=== EXCERPT TO READ ===
*** Block opens ***

Raising the bar: the future of EGFR inhibition in non-small lung cancer

The identification of oncogenic activating mutations in the epidermal growth factor receptor (EGFR) and subsequent development of targeted therapies for this subset of non-small cell lung cancer (NSCLC) represents a paradigm shift in solid tumor oncology. If the development and clinical validation of imatinib in chronic myeloid leukemia (CML) cracked open the door of the precision medicine era, then the first-generation EGFR inhibitors swung it wide open. Despite decades of public and private investment in cancer research exemplified by the so-called War on Cancer with the National Cancer Act of 1971, it was not until the early years of the 21^st century that patients and physicians alike began to see the kind of transformative change in clinical oncology that could—in some cases, for some patients—turn back the clock of a previously devastating diagnosis.

In the case of NSCLC, the development of targeted therapies for those patients whose tumors harbored an activating mutation in EGFR (EGFRm NSCLC) led to two major developments that have had a significant influence on other clinical arenas within oncology as well as translational research efforts focused on rational drug design. First, a recognition of the importance of the genomic classification of some tumors, including NSCLC, has led to intense efforts to identify clinically relevant, targetable genomic alterations. In NSCLC alone, within the span of 15 years the list of targetable mutations has grown from EGFR to now include rearrangements in ALK and ROS1 as well as mutations in BRAF, MET, HER2, and RET (1). Furthermore, in some cases, the landscape of targeted therapies has developed past initial, first-line inhibitors. In a triumph of translational research that has had immediate impact upon the lives of thousands of patients, for some genomic subsets of NSCLC, not only first-line but also second-line or even third-line therapy is now an oral tyrosine kinase inhibitor (TKI) (2-4). In the case of EGFRm NSCLC, osimertinib achieved FDA-approval as second-line therapy for patients who progress on first-line EGFR inhibitors after developing the EGFR T790M acquired resistance mutation a mere decade after the T790M mutation was first reported in two patients who progressed on the first-line inhibitor gefitinib (5).

*** Block closes ***

=== TASKS TO COMPLETE ===
1) The passage on EGFR inhibition in lung cancer lists genes that have been added to EGFR as targetable in NSCLC. Name every one of them.
2) Copy word for word the part of the passage on EGFR inhibition in lung cancer that starts at "The identification of" and ends at "previously devastating diagnosis.".

=== DATASET RECORDS ===
*** Block opens ***

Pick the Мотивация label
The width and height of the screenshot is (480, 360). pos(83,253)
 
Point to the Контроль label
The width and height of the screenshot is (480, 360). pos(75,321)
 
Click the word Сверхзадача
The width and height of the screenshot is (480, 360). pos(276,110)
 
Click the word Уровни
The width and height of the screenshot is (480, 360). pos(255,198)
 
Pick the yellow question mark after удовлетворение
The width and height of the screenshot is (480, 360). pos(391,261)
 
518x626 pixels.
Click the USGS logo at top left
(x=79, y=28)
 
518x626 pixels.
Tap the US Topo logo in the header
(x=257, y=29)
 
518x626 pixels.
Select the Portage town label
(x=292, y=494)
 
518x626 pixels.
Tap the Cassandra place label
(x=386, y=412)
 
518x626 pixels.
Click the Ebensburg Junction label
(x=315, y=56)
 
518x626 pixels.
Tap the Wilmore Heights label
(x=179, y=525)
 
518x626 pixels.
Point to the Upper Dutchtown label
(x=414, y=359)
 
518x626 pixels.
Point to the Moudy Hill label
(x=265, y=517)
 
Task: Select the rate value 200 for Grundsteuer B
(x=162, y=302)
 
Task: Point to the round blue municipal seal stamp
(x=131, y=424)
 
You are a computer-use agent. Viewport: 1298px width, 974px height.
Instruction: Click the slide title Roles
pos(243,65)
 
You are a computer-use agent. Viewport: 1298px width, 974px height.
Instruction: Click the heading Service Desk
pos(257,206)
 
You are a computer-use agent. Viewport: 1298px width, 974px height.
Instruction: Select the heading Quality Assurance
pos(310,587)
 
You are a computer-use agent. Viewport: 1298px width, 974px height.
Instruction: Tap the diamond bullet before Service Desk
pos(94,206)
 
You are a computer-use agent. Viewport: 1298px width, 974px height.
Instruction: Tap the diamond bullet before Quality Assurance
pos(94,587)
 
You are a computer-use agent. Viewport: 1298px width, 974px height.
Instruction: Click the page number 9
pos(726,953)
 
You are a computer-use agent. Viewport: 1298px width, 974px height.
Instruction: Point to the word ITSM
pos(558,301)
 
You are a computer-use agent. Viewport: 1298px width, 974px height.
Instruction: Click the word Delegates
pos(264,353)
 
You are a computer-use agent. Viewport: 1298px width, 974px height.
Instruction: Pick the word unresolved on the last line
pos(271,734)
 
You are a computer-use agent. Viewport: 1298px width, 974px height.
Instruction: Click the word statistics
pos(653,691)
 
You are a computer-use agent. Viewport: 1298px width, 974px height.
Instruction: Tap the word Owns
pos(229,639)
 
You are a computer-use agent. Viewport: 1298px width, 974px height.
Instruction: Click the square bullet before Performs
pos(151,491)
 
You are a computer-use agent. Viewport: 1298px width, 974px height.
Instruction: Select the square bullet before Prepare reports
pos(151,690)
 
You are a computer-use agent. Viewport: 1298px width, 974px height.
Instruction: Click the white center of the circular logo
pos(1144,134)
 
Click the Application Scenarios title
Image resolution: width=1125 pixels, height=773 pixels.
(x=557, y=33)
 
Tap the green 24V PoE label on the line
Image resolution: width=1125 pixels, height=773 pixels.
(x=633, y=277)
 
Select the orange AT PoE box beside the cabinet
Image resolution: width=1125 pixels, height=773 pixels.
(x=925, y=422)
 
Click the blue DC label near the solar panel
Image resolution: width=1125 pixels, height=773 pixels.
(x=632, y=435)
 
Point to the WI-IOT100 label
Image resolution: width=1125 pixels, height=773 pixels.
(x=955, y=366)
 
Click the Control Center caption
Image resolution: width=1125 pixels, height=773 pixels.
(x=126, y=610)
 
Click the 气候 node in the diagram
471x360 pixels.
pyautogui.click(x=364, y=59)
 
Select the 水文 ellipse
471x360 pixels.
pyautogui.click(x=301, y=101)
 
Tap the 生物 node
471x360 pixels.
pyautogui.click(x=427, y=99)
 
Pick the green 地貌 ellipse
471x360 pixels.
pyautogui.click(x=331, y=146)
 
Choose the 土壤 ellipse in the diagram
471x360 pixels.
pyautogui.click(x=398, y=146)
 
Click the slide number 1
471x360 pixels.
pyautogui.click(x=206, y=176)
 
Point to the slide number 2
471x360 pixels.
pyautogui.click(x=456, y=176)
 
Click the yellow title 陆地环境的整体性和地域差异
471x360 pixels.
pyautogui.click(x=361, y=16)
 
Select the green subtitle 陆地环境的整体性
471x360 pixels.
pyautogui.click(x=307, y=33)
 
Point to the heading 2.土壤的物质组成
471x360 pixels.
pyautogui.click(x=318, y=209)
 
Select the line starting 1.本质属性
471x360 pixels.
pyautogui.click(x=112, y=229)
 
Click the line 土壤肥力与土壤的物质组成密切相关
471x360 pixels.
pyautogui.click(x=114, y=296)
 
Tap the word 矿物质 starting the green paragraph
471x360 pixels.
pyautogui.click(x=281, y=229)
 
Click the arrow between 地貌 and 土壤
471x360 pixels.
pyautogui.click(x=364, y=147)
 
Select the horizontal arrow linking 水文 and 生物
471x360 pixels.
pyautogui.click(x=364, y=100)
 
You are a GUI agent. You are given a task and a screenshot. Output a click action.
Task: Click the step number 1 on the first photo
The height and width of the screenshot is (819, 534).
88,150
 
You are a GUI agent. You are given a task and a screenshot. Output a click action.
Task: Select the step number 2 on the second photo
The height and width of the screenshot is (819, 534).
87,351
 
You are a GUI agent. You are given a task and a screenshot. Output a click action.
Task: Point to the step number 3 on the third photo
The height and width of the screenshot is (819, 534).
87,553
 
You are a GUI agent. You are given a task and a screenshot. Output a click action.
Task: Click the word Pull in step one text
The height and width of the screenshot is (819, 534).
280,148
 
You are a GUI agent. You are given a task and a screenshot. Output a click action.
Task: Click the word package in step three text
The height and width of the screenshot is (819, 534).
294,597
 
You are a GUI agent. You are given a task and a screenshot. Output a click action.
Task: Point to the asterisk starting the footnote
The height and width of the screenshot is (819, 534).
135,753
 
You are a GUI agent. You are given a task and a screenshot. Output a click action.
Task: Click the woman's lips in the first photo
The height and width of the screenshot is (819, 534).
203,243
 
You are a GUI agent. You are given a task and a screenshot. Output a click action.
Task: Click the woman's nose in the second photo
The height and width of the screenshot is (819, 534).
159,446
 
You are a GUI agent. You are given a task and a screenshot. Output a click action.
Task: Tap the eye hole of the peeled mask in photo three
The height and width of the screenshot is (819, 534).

*** Block closes ***

=== ANSWER SECTION ===
1) ALK, ROS1, BRAF, MET, HER2, RET

2)
The identification of oncogenic activating mutations in the epidermal growth factor receptor (EGFR) and subsequent development of targeted therapies for this subset of non-small cell lung cancer (NSCLC) represents a paradigm shift in solid tumor oncology. If the development and clinical validation of imatinib in chronic myeloid leukemia (CML) cracked open the door of the precision medicine era, then the first-generation EGFR inhibitors swung it wide open. Despite decades of public and private investment in cancer research exemplified by the so-called War on Cancer with the National Cancer Act of 1971, it was not until the early years of the 21^st century that patients and physicians alike began to see the kind of transformative change in clinical oncology that could—in some cases, for some patients—turn back the clock of a previously devastating diagnosis.